Engineers at the Massachusetts Institute of Technology and their colleagues in South Korea have developed a sweat-resistant “electronic leather,” a breakthrough in more durable smart devices of this type.
It is an adaptive adhesive patch built into a sensor that monitors a person’s health without reading errors and without going out, Even when the user sweats.
The patch is decorated with artificial sweat channels, similar to pores in human skin, which the researchers drilled through the extremely thin layers of the material. Pores penetrate the parchment with a kirigami-like pattern, similar to the Japanese art of paper cutting. The design ensures that sweat can seep through the patch, avoiding skin irritation and damage to the built-in sensors.

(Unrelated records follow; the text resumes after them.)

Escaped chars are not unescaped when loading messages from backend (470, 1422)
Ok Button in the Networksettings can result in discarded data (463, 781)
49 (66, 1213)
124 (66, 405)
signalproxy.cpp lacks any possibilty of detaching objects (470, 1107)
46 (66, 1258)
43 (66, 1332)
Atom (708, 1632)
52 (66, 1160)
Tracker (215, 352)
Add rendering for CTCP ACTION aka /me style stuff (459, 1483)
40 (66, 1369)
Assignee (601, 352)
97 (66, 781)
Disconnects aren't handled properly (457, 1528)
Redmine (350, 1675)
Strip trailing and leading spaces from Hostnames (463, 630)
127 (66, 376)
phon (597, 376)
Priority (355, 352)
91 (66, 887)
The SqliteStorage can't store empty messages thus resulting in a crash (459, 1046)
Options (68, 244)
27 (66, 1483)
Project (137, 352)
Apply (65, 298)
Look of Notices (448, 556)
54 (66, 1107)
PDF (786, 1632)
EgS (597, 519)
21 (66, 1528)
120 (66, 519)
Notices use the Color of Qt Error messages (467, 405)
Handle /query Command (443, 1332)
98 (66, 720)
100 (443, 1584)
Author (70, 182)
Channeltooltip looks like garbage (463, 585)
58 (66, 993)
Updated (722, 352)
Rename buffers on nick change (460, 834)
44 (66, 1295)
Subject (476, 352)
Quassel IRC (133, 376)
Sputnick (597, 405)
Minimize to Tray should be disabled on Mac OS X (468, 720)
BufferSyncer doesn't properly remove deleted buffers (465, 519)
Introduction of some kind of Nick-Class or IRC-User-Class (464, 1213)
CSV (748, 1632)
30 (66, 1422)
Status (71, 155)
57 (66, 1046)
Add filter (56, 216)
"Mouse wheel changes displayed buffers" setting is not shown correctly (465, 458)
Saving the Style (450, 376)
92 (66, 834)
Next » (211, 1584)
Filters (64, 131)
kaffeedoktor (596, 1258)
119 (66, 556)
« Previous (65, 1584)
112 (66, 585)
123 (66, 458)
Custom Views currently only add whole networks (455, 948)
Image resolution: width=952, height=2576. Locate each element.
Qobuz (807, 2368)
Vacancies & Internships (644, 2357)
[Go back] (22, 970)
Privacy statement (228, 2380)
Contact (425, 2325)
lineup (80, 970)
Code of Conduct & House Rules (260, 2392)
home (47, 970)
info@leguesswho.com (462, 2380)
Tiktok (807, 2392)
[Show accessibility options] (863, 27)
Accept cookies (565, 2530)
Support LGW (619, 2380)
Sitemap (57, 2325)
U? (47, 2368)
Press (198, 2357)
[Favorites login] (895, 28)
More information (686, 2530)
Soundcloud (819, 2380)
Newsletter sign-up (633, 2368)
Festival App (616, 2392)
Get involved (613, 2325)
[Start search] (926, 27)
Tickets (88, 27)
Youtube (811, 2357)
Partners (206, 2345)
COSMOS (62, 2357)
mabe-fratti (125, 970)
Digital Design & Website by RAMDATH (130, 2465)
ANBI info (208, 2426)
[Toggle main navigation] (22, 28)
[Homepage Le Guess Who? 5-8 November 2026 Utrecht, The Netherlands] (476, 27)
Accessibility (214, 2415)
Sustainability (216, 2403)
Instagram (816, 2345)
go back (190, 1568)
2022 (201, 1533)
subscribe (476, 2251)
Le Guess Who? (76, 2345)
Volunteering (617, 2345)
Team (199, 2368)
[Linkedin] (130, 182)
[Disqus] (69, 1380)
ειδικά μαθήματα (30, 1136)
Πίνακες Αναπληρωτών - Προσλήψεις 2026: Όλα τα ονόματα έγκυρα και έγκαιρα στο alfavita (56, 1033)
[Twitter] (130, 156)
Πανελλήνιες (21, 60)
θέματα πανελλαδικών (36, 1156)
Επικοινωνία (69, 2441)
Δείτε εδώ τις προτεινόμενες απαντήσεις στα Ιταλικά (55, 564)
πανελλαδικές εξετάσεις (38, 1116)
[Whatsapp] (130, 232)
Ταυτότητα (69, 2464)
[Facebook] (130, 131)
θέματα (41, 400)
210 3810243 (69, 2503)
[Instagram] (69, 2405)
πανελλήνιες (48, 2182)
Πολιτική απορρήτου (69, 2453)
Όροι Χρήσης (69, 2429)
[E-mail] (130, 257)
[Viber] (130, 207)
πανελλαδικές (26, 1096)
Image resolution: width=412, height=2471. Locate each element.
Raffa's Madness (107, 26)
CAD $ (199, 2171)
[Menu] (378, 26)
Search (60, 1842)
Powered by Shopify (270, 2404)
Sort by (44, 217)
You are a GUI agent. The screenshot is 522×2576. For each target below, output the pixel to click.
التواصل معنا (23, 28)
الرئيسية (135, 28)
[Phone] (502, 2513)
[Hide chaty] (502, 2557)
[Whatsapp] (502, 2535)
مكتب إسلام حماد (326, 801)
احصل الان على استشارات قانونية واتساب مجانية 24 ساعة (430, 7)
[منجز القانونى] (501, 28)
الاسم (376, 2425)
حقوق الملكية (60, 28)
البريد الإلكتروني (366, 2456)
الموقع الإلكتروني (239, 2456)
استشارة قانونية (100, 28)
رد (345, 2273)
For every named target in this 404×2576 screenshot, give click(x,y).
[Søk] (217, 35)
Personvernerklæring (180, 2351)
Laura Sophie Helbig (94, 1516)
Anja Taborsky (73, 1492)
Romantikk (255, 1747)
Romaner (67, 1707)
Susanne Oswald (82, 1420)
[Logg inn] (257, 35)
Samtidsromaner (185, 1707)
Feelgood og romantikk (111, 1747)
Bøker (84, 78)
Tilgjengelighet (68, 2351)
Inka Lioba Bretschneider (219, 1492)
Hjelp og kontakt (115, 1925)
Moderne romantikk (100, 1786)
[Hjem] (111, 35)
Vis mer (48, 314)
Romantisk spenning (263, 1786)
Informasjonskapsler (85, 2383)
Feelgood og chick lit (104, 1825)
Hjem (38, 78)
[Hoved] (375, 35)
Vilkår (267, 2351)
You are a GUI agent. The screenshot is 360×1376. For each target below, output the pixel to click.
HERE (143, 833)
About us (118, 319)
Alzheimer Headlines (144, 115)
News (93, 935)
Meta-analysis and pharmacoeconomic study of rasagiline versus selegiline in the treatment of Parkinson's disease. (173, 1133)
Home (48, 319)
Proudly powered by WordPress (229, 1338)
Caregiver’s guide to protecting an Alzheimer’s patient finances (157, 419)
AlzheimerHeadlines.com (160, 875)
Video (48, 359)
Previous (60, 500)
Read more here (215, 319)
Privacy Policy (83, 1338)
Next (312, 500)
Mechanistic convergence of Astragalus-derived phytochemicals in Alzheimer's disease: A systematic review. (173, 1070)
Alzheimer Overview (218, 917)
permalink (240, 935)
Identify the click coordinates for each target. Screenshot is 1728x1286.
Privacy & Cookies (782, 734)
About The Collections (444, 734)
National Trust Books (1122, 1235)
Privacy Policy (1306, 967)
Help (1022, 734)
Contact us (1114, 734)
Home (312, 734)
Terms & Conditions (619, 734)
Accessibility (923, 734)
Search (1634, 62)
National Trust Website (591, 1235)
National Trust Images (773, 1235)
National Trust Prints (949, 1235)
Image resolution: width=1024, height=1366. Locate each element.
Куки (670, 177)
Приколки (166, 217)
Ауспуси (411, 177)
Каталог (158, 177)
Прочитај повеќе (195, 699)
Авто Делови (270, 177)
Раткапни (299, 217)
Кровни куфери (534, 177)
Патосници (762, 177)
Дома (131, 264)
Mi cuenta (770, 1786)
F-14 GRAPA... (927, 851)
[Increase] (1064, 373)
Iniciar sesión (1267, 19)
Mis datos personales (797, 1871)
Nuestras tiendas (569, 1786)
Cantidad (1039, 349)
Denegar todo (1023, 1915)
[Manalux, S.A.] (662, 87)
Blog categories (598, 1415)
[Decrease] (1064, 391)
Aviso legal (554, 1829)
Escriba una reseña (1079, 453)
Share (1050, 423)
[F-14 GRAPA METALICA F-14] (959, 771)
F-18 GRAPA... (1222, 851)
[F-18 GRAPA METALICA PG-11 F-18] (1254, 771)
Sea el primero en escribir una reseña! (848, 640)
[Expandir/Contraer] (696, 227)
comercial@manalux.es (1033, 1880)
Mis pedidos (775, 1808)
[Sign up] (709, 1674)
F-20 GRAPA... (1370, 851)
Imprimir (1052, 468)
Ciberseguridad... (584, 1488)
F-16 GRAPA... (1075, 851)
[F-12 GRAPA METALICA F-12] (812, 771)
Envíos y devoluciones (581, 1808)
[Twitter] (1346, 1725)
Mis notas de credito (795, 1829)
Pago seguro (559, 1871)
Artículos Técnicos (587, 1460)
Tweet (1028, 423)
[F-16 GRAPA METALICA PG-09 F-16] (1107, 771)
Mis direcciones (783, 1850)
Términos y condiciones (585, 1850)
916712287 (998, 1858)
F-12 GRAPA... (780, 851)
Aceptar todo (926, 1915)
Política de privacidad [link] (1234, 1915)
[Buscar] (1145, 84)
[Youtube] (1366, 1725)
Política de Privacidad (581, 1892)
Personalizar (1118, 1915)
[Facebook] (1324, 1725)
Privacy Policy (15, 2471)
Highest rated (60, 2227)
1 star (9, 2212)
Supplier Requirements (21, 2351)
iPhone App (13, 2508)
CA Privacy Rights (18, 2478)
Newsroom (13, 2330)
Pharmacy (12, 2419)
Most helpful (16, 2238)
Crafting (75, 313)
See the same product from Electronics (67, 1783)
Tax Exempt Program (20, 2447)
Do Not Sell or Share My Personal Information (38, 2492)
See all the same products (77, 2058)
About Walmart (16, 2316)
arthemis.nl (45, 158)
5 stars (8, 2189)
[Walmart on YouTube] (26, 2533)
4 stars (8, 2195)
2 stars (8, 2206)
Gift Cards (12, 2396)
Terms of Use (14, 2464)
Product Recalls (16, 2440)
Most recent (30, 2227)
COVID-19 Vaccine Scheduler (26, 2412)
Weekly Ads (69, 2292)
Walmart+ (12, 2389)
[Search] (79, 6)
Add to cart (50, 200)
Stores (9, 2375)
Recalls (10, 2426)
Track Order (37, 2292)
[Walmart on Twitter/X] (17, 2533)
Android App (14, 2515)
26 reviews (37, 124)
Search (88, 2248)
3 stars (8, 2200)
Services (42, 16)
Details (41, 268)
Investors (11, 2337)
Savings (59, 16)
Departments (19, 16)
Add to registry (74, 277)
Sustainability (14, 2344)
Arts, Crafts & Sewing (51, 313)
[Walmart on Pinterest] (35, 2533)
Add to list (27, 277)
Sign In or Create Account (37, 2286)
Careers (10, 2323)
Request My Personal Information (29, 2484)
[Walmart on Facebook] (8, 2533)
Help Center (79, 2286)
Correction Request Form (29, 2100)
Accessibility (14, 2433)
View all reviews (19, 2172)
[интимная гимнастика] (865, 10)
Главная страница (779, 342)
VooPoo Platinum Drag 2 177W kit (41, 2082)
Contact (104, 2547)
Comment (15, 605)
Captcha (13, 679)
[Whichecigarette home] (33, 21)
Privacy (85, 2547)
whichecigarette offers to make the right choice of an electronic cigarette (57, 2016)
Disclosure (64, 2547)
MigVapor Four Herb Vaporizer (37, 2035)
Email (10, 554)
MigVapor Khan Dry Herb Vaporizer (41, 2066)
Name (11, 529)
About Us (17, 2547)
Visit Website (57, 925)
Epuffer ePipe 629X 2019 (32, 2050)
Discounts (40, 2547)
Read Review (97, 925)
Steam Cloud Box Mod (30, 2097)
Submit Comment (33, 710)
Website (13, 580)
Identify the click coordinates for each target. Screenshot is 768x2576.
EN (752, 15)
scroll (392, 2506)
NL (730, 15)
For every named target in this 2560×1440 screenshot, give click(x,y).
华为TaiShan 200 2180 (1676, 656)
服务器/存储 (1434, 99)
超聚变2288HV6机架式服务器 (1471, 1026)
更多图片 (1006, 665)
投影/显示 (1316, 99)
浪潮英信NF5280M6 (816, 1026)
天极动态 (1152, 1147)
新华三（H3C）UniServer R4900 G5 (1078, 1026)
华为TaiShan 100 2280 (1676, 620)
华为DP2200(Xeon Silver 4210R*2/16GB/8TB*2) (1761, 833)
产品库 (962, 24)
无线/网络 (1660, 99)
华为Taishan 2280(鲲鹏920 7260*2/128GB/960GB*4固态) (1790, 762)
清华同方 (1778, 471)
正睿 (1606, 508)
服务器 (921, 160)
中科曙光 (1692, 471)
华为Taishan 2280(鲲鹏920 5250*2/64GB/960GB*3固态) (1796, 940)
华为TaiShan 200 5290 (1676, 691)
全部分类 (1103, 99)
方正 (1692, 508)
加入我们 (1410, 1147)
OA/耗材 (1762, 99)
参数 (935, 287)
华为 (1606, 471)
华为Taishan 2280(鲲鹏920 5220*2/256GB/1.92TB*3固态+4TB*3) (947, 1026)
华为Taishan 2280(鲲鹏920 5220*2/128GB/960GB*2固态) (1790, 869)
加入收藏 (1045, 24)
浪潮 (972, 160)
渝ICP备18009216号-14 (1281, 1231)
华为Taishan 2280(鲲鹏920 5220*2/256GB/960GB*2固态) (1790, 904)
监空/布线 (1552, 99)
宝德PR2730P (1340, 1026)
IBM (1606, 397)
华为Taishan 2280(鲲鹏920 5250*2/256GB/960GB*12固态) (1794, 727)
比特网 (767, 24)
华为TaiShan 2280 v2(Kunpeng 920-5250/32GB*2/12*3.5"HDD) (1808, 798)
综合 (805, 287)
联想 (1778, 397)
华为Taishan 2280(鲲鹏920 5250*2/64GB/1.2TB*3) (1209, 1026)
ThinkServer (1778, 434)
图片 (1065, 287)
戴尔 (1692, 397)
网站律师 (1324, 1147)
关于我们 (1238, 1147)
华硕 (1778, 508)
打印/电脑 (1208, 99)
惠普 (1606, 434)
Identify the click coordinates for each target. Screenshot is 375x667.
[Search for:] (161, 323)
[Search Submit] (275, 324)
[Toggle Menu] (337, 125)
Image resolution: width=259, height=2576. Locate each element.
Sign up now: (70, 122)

The kirigami design also helps the patch conform to human skin as it is stretched and folded. This flexibility, combined with the material’s ability to resist sweat, allows it to monitor a person’s health for extended periods of time, which was not possible with previous smart skin designs.
The results, published in Science Advances, are A step towards durable smart skins that can track daily vital signs or the development of skin cancer and other conditions.
“With this breathable and adaptable skin patch, there will be no sweat buildup, misinformation, or skin shedding,” Jihwan Kim, associate professor of mechanical engineering at MIT, says in a statement. “We can provide wearable sensors that can monitor continuously over the long term.”